**Exercise task 1**: In the text on transporting trucks in tandem, what is the primary object of the invention?

**Extract**:
Apparatus for the transportation of trucks

Two vehicles are transported in tandem by a beam assembly connecting a lead vehicle to a trailing vehicle which is reversed end-for-end. The beam assembly includes an elongated beam which is connected to the rear and extends lengthwise of the trailing vehicle. The beam extends beyond the rear end of the trailing vehicle and is elevated and connected to the rear end of the lead vehicle at a height such that the rear wheels of the trailing vehicle are raised above ground. The connection of the beam to the lead vehicle permits the beam to swing both laterally and vertically.

BACKGROUND OF THE INVENTION 
This invention relates generally to the transportation of vehicles and 
relates more particularly to a beam assembly for connecting two wheeled 
vehicles in tandem so that the trailing vehicle can be pulled along by the 
lead vehicle. 
SUMMARY OF THE INVENTION 
The conventional way of transporting trucks in tandem is for the trailing 
truck to have its front end lifted up and mounted on the rear bed of a 
lead truck. A saddle of suitable construction on the bed of the lead truck 
may be connected to the front axle of the trailing truck. In many 
instances this is a satisfactory arrangement. However, it requires the 
front end of the trailing truck to be raised a substantial distance above 
the ground. Since the cab of the truck, which is usually the highest part 
of the vehicle, is at the front, and it is the front which is raised, 
certain practical and/or legal height restrictions are sometimes exceeded. 
In accordance with the present invention, the trailing truck is reversed 
end for end and attached to the lead truck but without supporting it on 
the bed of the lead truck. More specifically, an elongated beam disposed 
lengthwise of the trailing truck has one end connected to the rear end of 
the trailing truck in a manner such that when the other end of the beam is 
raised the rear end of the trailing truck is also raised. The beam is 
elevated and connected to the rear end of the lead truck at a height such 
that the rear wheels of the trailing truck are raised above the ground to 
facilitate transportation. Preferably, the connection of the beam to the 
lead truck permits the beam to swing both laterally and vertically. 
As a result of this novel construction, the rear wheels of the trailing 
truck are raised only a small distance above the ground so that the 
overall height of the trailing truck is increased only minimally. 
It is a primary object of this invention to provide an arrangement for 
transporting trucks in tandem having the foregoing features. 
Another object is to provide an apparatus for transporting trucks in tandem 
which is composed of relatively few simple parts, is rugged and durable in 
use, and is capable of being manufactured relatively inexpensively and 
easily assembled and disassembled. 
Other objects, features and advantages of the invention will become more 
apparent as the following description proceeds, especially when considered 
with the accompanying drawings.

**Data lines**:

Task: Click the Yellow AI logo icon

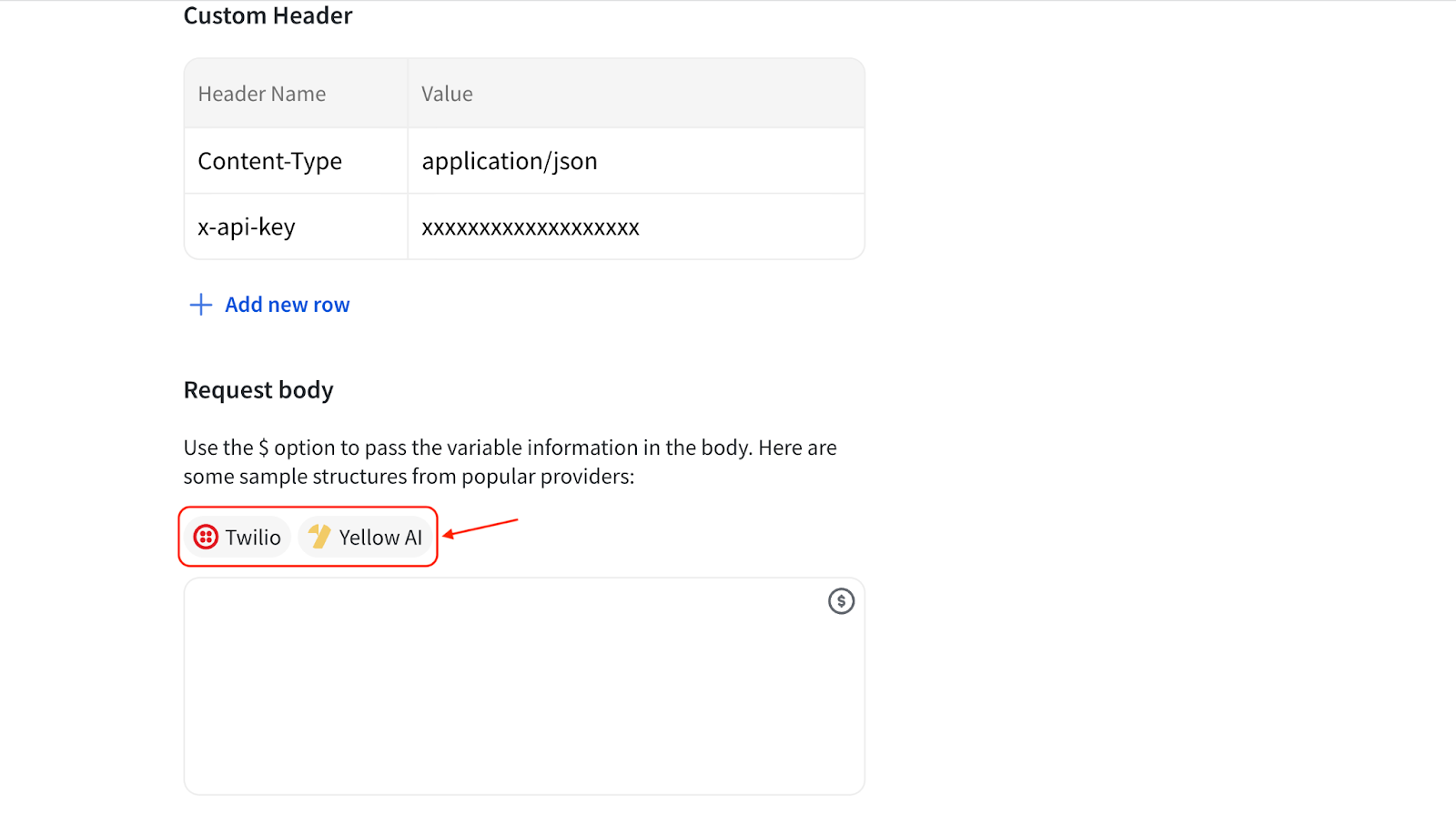Action: [x=319, y=537]
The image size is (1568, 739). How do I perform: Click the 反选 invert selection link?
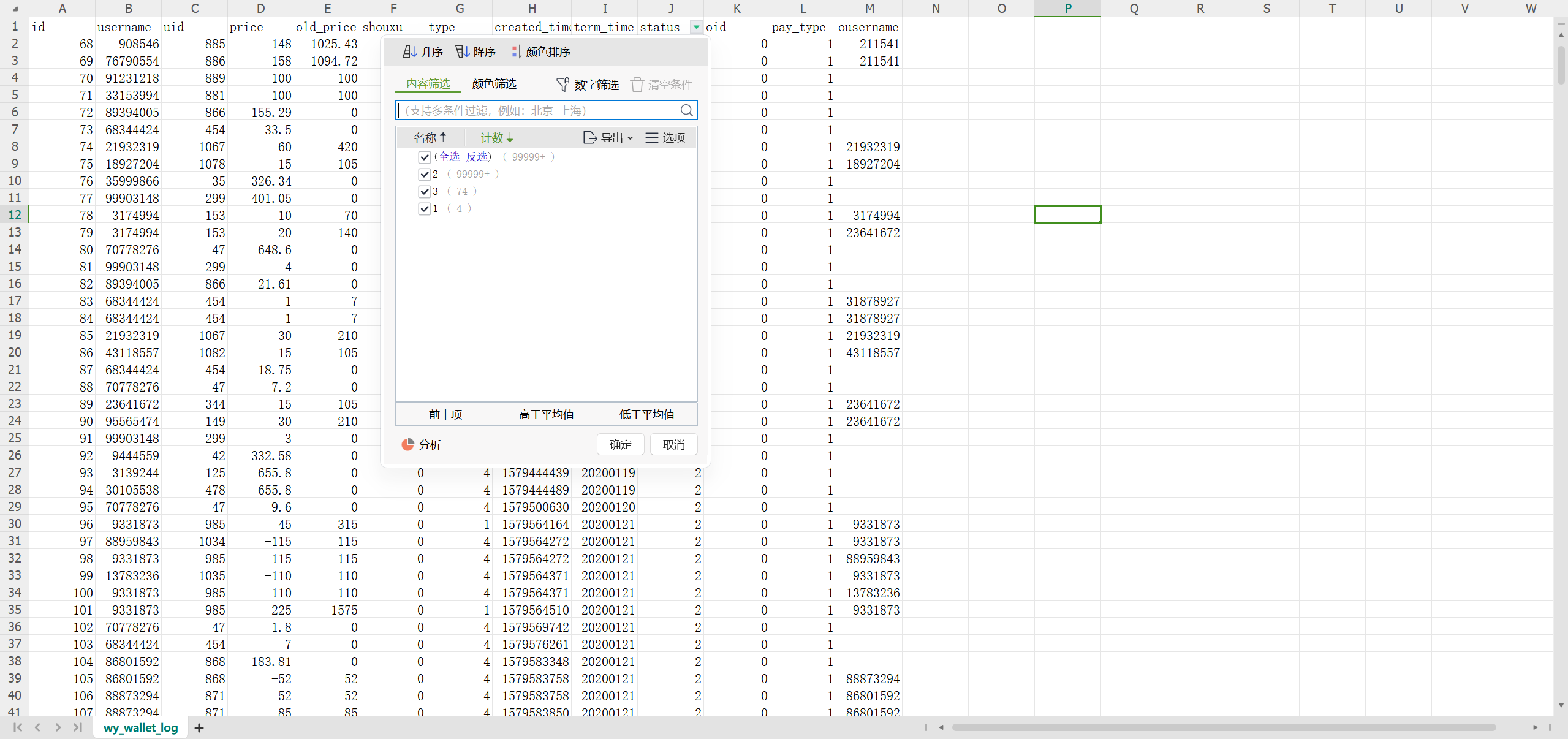(x=477, y=157)
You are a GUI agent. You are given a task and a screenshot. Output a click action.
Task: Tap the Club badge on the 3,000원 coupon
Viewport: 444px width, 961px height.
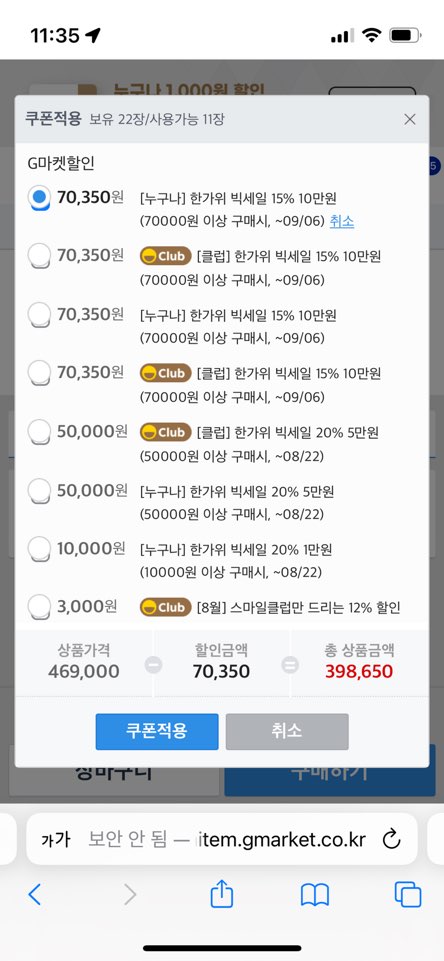[x=166, y=607]
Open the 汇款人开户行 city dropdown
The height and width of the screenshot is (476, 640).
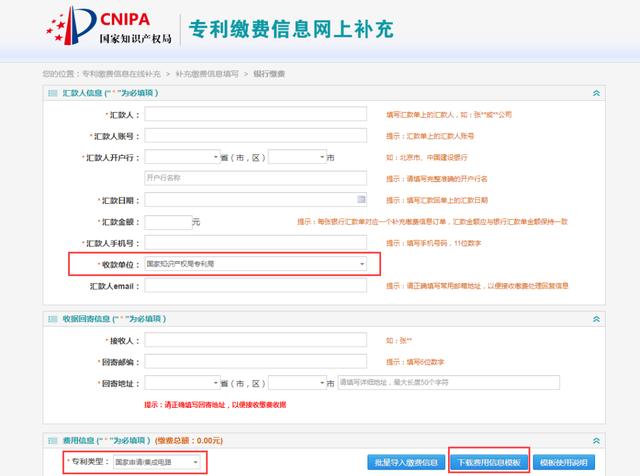pyautogui.click(x=298, y=157)
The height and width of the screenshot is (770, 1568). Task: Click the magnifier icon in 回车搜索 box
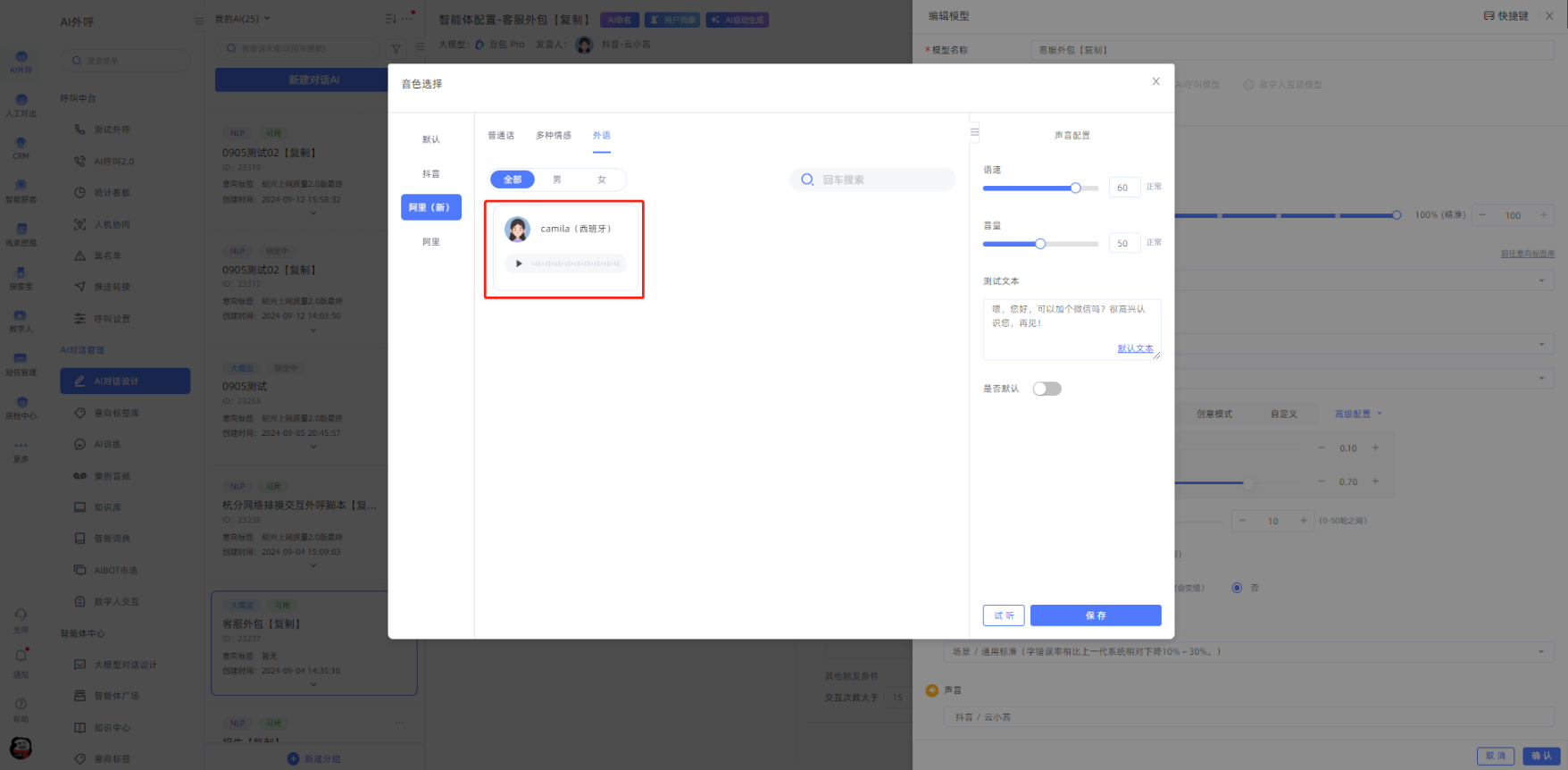pos(807,180)
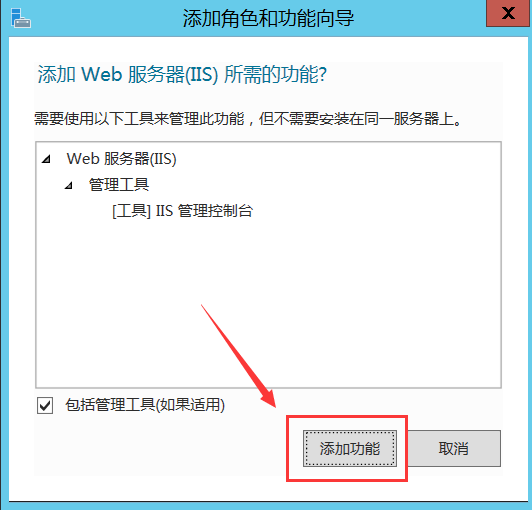Click the 添加角色和功能向导 title bar text
The height and width of the screenshot is (510, 532).
pos(268,18)
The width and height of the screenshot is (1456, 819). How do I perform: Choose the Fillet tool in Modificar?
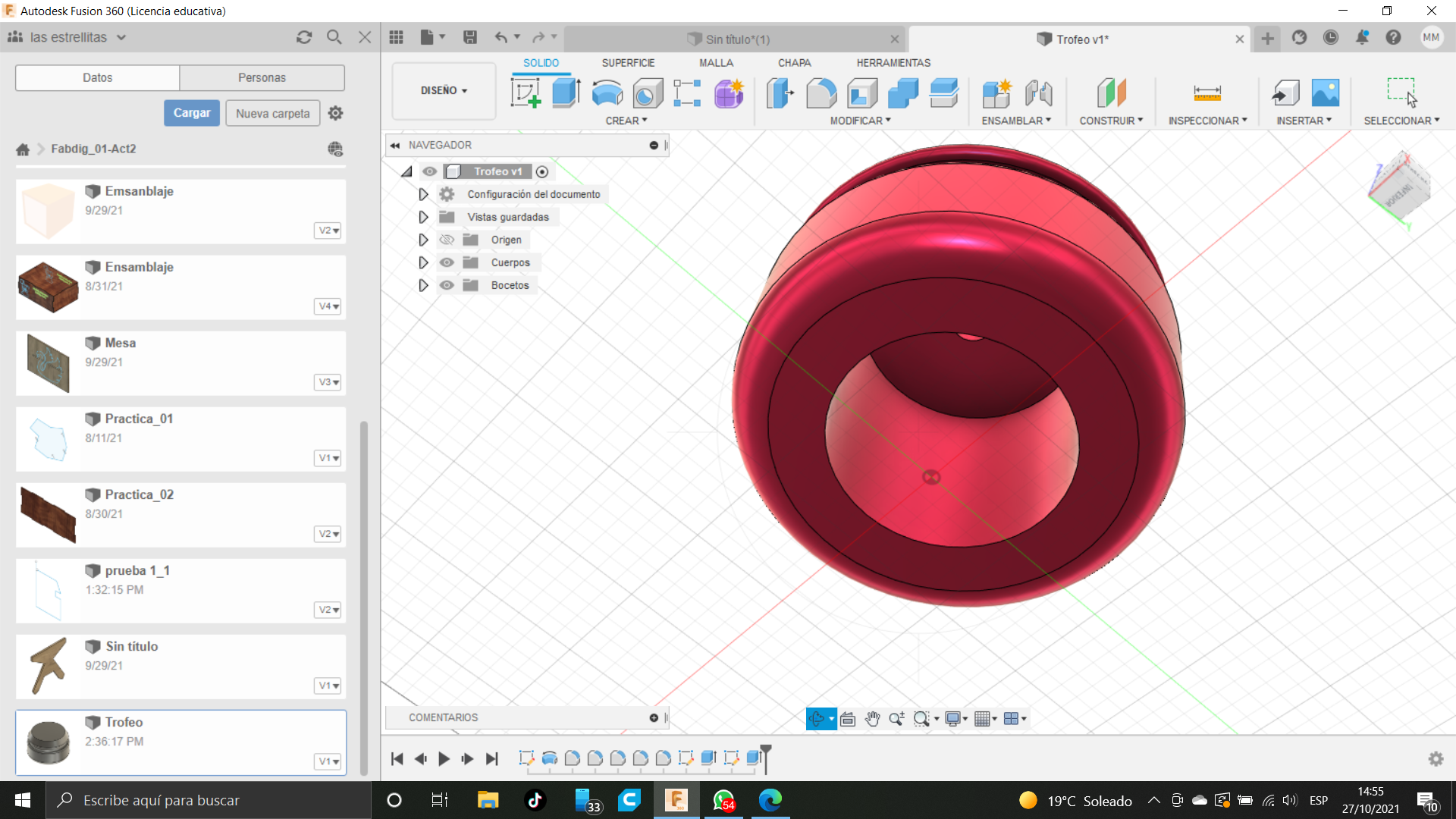click(x=821, y=93)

**Exercise task 2**: Please format the records, from the start of the records through the line that contains "pyautogui.click(x=298, y=157)", as a numbered list, omitting blank lines and leaving the pictures out.

**Final result 1**: To provide an arrangement for transporting trucks in tandem that has the features described, including a beam that raises the trailing truck's rear wheels only slightly above the ground.

**Final result 2**:
1. Task: Click the Yellow AI logo icon
2. Action: [x=319, y=537]
3. The image size is (1568, 739). How do I perform: Click the 反选 invert selection link?
4. (x=477, y=157)
5. You are a GUI agent. You are given a task and a screenshot. Output a click action.
6. Task: Tap the Club badge on the 3,000원 coupon
7. Viewport: 444px width, 961px height.
8. [x=166, y=607]
9. Open the 汇款人开户行 city dropdown
10. The height and width of the screenshot is (476, 640).
11. pyautogui.click(x=298, y=157)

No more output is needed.